= Description of the task =
Keep only the lines of the material below that contain the word "will". Copy those lines.

BEGIN

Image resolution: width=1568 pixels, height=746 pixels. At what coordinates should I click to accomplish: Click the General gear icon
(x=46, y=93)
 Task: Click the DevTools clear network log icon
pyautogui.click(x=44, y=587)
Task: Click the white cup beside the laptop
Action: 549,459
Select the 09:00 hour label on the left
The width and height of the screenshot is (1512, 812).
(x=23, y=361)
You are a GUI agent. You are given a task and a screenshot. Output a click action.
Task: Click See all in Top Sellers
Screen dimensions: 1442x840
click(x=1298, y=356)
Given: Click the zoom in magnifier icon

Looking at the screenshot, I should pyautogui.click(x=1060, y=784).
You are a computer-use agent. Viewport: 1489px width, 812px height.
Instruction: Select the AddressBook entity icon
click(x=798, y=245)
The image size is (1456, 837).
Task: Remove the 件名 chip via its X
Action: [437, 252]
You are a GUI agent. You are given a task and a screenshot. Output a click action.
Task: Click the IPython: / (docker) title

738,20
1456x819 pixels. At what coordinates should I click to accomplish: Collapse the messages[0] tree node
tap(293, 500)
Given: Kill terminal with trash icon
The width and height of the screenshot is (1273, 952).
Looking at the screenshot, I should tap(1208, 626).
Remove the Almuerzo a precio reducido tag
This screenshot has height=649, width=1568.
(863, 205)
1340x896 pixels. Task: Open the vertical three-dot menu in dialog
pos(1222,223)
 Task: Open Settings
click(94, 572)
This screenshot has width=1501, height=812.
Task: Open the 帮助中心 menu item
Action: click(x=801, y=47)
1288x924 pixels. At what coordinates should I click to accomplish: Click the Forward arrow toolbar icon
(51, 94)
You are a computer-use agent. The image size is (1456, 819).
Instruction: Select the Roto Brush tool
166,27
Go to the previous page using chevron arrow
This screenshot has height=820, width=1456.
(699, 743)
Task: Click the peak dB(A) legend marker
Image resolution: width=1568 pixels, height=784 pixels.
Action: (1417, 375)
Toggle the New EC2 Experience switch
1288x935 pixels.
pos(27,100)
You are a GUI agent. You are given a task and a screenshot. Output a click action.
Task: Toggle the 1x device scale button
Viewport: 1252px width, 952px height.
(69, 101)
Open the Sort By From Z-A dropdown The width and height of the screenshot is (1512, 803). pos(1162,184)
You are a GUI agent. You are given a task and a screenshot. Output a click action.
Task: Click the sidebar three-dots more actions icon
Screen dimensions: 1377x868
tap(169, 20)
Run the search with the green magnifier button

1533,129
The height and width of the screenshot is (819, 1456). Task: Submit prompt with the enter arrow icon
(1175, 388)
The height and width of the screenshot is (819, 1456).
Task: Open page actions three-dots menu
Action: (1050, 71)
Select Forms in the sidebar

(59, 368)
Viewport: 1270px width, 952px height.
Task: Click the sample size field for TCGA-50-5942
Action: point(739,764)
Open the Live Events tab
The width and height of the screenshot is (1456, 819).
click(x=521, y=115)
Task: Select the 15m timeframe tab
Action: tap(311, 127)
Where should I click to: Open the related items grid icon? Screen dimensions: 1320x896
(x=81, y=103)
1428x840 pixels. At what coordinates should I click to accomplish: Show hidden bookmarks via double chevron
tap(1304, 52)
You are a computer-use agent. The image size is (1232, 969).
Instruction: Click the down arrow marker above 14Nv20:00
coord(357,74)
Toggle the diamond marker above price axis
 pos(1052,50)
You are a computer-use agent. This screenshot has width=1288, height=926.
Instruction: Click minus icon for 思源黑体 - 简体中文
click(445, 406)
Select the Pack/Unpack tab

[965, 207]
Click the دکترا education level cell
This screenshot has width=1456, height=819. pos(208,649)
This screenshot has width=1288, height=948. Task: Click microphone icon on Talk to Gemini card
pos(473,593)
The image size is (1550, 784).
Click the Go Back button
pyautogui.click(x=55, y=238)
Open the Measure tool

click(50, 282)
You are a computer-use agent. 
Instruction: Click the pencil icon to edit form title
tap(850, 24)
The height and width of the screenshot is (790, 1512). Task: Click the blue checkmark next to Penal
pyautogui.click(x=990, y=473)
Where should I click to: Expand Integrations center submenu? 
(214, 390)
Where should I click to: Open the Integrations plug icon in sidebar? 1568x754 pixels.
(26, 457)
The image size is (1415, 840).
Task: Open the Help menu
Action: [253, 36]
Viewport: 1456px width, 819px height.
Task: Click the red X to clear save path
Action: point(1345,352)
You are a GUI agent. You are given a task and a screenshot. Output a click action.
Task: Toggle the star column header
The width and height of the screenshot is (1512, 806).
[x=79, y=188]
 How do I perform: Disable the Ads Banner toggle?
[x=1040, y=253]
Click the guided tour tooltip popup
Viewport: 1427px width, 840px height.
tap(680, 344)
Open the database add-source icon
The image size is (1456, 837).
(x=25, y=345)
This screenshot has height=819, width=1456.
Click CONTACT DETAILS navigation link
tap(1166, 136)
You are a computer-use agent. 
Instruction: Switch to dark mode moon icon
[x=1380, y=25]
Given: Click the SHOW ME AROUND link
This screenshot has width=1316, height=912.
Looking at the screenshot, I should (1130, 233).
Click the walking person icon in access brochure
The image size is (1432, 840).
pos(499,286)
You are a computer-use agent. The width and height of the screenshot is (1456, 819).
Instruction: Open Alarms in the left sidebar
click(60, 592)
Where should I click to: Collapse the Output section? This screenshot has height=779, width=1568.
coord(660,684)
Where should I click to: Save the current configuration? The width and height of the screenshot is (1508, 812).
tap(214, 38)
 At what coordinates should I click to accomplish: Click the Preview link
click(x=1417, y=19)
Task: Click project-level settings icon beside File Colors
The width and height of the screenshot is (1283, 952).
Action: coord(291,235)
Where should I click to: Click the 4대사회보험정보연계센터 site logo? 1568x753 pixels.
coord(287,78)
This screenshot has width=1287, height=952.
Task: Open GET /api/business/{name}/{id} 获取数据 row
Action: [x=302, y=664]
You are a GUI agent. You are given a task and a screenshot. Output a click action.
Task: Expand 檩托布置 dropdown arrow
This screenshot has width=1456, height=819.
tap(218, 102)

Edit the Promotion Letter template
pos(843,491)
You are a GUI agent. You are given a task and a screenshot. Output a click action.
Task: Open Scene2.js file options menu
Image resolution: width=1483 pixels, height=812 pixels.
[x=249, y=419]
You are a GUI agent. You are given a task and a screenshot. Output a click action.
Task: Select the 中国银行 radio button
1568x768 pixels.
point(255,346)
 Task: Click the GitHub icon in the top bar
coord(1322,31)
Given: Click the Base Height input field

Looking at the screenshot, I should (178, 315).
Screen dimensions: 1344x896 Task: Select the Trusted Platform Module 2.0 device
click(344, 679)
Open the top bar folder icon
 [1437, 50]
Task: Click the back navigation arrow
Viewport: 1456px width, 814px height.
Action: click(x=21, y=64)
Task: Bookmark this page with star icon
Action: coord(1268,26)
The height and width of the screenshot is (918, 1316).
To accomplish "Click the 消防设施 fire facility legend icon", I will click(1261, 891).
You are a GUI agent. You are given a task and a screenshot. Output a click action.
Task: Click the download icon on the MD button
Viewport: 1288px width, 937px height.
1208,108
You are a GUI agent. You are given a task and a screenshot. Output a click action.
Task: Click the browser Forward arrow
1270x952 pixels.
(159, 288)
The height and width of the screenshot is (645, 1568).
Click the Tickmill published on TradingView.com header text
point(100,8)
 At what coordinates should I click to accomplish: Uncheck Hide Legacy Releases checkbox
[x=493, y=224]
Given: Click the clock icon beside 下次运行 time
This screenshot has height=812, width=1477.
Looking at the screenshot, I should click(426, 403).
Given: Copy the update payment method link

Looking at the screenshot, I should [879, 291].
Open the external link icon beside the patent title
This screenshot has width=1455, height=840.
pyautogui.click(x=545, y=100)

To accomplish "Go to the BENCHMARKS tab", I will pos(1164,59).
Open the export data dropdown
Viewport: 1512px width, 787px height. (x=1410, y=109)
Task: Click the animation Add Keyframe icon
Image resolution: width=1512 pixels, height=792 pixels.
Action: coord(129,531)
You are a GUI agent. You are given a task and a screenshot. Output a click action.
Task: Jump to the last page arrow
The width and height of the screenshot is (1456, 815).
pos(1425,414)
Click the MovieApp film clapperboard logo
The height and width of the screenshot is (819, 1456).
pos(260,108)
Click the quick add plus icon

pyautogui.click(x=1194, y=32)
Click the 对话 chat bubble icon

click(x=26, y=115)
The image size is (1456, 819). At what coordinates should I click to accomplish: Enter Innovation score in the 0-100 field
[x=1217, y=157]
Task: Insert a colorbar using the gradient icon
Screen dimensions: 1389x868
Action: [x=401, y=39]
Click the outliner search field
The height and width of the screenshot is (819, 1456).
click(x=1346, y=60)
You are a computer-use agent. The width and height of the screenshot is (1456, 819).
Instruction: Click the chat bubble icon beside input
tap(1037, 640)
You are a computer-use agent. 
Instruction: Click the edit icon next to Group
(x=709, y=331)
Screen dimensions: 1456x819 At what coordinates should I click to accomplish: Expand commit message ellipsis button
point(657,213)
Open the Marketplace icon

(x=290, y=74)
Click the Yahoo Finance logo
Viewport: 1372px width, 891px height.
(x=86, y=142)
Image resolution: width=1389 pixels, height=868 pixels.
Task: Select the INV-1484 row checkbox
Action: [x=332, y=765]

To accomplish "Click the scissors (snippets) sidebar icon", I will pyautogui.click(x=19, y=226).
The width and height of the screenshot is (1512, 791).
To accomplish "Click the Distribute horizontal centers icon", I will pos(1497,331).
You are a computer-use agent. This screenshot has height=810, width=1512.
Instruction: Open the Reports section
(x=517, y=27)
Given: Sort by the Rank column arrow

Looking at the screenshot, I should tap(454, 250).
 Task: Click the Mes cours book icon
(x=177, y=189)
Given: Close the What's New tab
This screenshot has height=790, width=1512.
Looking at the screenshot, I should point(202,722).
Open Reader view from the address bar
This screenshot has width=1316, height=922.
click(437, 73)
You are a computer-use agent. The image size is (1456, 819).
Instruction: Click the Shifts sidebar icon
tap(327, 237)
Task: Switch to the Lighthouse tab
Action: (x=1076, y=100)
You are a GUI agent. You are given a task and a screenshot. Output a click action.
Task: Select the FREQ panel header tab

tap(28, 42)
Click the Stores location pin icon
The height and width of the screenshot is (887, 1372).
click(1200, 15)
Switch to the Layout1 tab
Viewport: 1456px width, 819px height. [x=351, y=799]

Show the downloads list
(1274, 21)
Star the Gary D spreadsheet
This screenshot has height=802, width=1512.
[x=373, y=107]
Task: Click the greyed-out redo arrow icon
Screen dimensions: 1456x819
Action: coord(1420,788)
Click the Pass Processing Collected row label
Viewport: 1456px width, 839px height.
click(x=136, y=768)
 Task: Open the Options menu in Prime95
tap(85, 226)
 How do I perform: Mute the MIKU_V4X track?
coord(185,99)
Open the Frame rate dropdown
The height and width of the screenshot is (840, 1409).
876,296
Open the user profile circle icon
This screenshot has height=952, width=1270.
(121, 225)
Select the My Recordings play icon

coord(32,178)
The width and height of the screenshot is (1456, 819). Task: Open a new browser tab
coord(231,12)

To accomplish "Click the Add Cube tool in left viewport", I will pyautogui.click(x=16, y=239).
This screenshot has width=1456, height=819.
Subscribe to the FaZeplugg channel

END

= Task output =
To accomplish "Click the 消防设施 fire facility legend icon", I will click(1261, 891).
To accomplish "Go to the BENCHMARKS tab", I will pos(1164,59).
To accomplish "Click the scissors (snippets) sidebar icon", I will pyautogui.click(x=19, y=226).
To accomplish "Click the Distribute horizontal centers icon", I will pos(1497,331).
To accomplish "Click the Add Cube tool in left viewport", I will pyautogui.click(x=16, y=239).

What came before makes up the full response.